#### Text to read

GSP Fall Symposium 2022 Recap

Changing Our Future

October 13, 2022

The Greater Sandusky Partnership’s (GSP) inaugural educational symposium was intended to only be a first session, on the road to a regular series (but not streaming yet!).  However, the audience clearly resonated with the format and the information and ideas generated at the session and provided feedback as to what they would like to see in future sessions.  

A combination of nationally known speakers, like Edward Hill from Ohio State University and Joe Cimperman, from Global Cleveland brought new ideas about economic development and immigration that could be embraced locally.  These growth ideas were widely received because the opening census analysis by Russ Mills of BGSU, clearly shared some sobering news about our population losses and declining industry performance while also offering some great insights around commuting patterns and other peer cities efforts.

Local presenters from the public sector spoke about how the enhanced new US Route 6 and Sandusky Pathway could create new opportunities for development and green space were met with enthusiastic interest.  County Commissioner Pat  Shenigo, and City Managers Eric Wobser and Matt Lasko from Sandusky and Huron all talked about how important collaboration was to secure new federal money to make this new infrastructure improvement real.

A local panel of professional observers from the non-profit community added their perspectives on the messages and opportunities from the day’s programming.  Beth Maiden, Executive Director of the Erie County Community Foundation, Anita Kromer, Executive Director from Care and Share, and Abbey Bemis from the Erie County  Economic Development Corporation all added how they thought the community could act on several ideas.

########

Exercise directions → Continue the symposium recap from the end of its last paragraph, keeping its tone and leaving the entries below untouched.

#### Supplied information

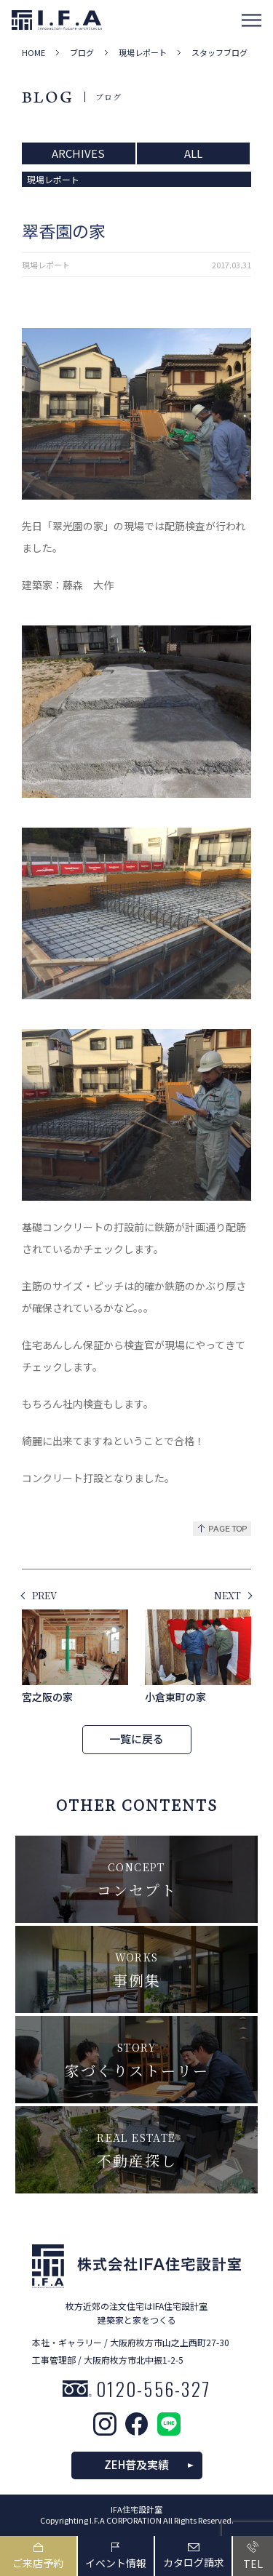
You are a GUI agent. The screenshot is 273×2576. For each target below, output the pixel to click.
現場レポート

########
#### Supplied information

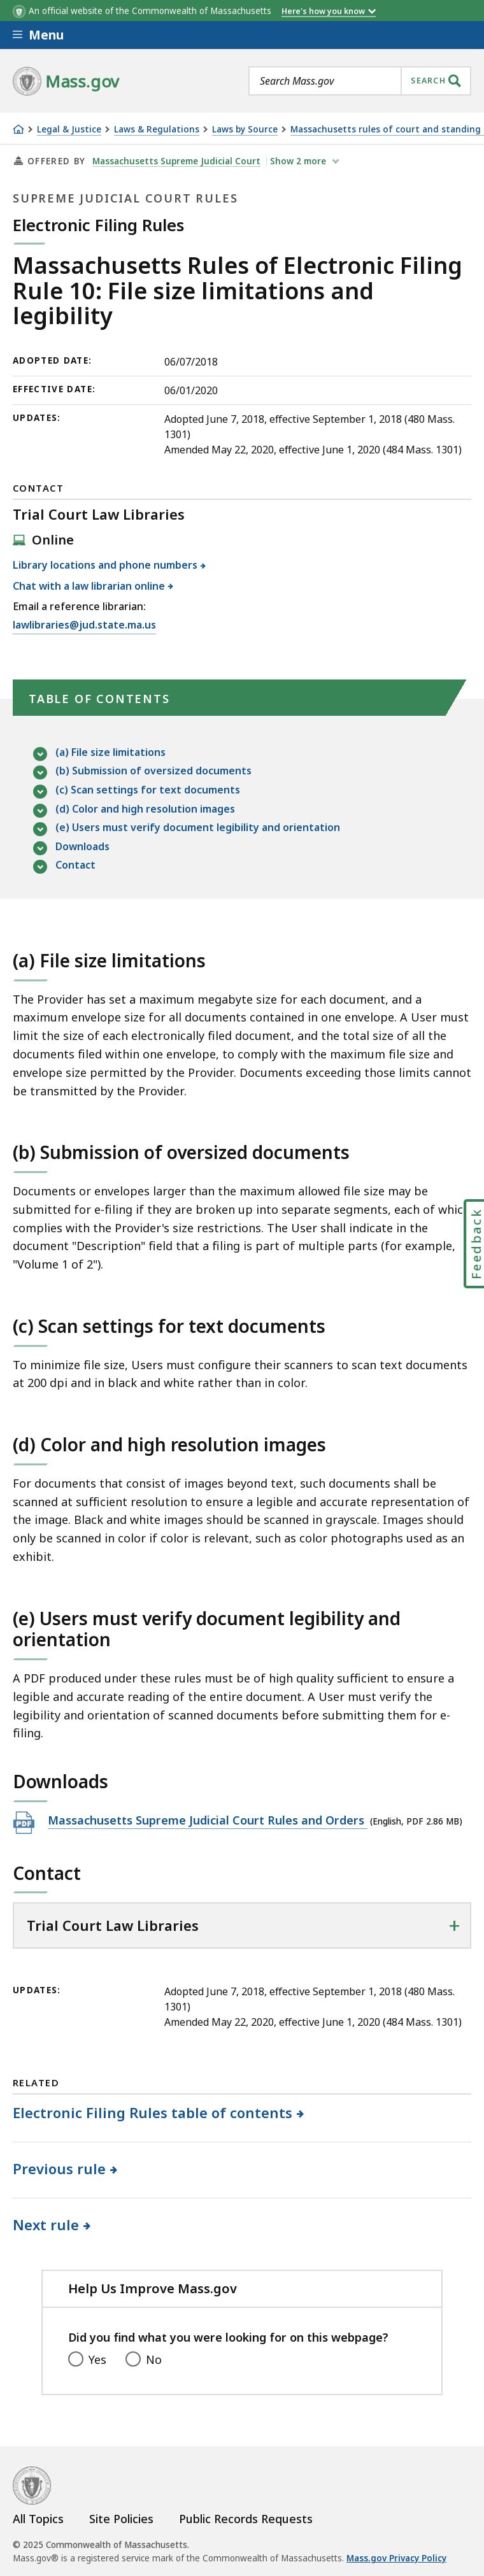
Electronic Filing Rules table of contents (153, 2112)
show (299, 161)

########

Exercise output →
Lieutenant Governor Jon Husted provided strong closing remarks about how important it was for a city to have a vision and then go after it.  He provided  great evidence about how Ohio has changed its future by actively pursuing new mega projects in the state like Intel and Honda.  He urged the local  audience to embrace a future objective and then to make it happen and the message was powerful.

GSP leadership pledged to make all the data from the conference available widely so that all individuals and organizations in the region could use the information in their own planning efforts.  A future spring conference is likely to focus on two policy topics where intervention could help to grow our region – the ultimate goal of GSP.   Housing and possibly immigration were widely suggested by the audience as topics to focus on in the future.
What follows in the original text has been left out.